Methods: We used random-effects regression analyses to
compare the SF-36 scores across treatment groups and
adjusted this comparison for age and prevalence of diabetes
using random-effects meta-regression analyses.
Results: We found 52 articles that met the inclusion criteria,
reporting quality of life of 36,582 patients. The unadjusted
scores of all SF-36 health dimensions were not significantly
different between HD and PD patients, but the scores of RTx
patients were higher than those of dialysis patients, except for
the dimensions Mental Health and Bodily Pain. Point differences
between dialysis and RTx patients varied from 2 to 32.

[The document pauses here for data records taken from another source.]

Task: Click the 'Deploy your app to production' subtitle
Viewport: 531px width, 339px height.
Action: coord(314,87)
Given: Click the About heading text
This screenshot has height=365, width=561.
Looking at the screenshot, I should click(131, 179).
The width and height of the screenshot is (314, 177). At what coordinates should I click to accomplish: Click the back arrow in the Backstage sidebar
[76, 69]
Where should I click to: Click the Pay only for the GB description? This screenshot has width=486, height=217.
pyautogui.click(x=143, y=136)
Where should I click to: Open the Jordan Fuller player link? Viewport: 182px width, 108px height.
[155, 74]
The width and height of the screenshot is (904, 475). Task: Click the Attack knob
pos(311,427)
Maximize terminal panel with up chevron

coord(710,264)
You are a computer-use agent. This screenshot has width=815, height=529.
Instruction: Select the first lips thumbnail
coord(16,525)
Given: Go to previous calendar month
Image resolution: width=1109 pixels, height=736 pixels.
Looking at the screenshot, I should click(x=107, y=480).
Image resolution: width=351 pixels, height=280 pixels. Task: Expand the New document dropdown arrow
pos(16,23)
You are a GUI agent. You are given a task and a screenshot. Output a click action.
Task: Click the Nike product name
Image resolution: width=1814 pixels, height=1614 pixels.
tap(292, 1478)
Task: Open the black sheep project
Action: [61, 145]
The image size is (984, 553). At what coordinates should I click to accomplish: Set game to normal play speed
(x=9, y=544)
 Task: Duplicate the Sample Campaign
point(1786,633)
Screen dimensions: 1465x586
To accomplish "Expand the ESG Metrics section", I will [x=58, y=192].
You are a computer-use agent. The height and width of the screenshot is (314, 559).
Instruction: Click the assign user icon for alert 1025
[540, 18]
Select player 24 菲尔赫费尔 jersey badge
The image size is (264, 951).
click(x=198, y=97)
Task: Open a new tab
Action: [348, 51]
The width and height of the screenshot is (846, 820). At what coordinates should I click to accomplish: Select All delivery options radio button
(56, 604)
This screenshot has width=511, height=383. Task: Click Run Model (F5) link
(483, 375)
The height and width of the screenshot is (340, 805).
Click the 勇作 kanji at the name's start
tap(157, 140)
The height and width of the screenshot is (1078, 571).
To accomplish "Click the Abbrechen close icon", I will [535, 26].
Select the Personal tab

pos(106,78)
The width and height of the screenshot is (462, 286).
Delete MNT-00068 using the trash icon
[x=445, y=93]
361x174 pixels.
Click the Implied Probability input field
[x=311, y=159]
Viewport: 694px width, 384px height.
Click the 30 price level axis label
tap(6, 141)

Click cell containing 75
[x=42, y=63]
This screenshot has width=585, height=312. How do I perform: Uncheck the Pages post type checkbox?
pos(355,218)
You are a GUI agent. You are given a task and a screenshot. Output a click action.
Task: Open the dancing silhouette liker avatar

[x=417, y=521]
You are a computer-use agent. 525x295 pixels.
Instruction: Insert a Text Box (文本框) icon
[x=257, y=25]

With adjustment for age and diabetes, the differences became
smaller (point difference 2–22). The significance of the differences
of both dialysis groups compared with RTx recipients
disappeared for the dimensions Vitality and Social
Functioning. The significance of the differences between HD
and RTx patients disappeared on the dimensions Physical
Functioning, Role Physical, and Bodily Pain.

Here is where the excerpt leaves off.